▶ [Exercise description]
Express the entries as a JSON list of strings, one string per line, with blank lines left out. Begin at the line that has "You are a computer-use" and stop after the last line of the entries, and leave the pictures out of your answer.

+ + + + + + +

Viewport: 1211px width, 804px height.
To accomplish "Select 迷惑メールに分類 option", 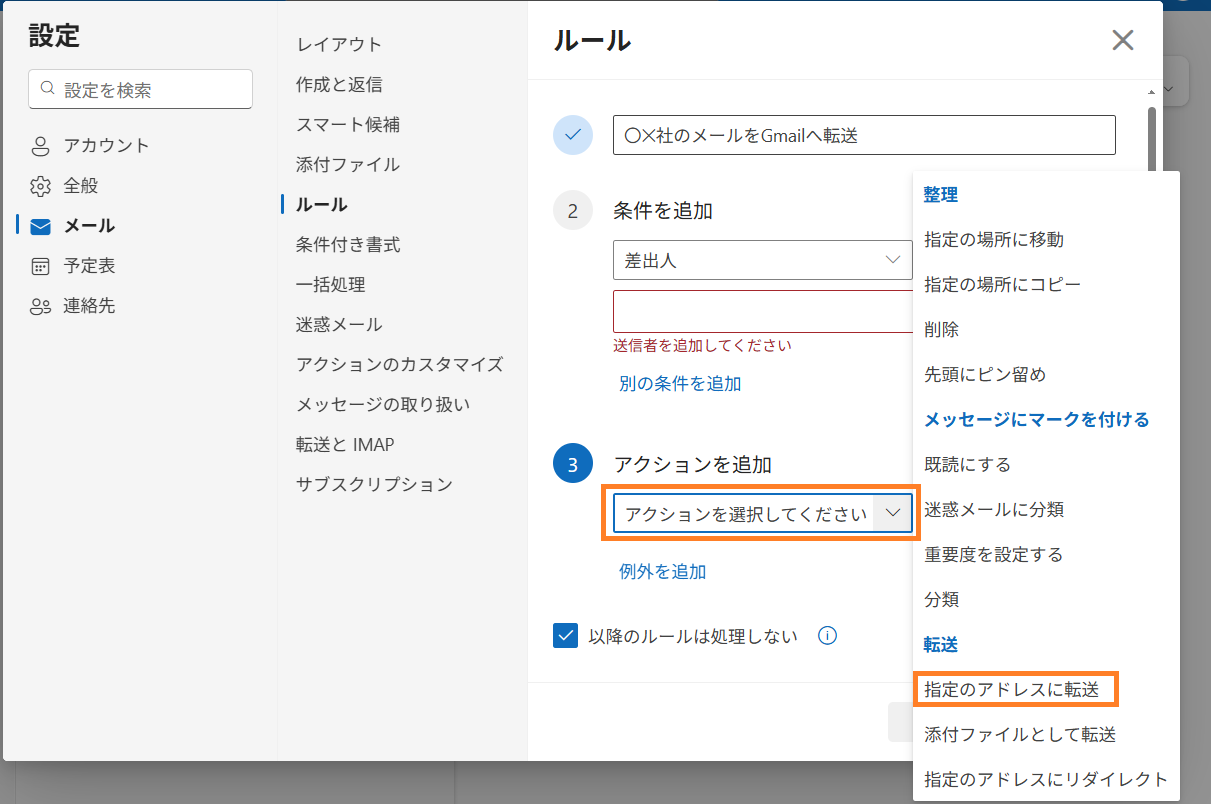I will (x=994, y=509).
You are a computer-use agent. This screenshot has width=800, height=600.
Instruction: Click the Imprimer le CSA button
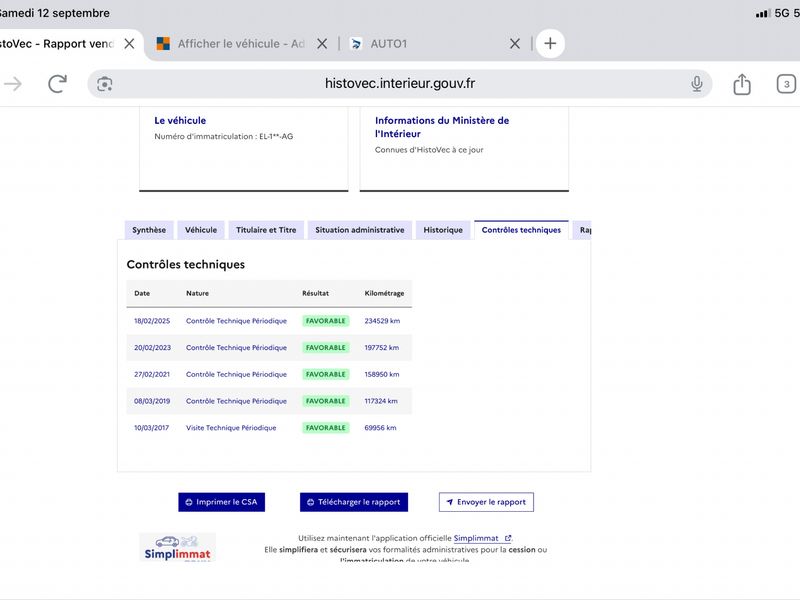[221, 502]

+ + + + + + +

▶ [Result of this exercise]
[
  "You are a computer-use agent. This screenshot has width=800, height=600.",
  "Instruction: Click the Imprimer le CSA button",
  "[221, 502]"
]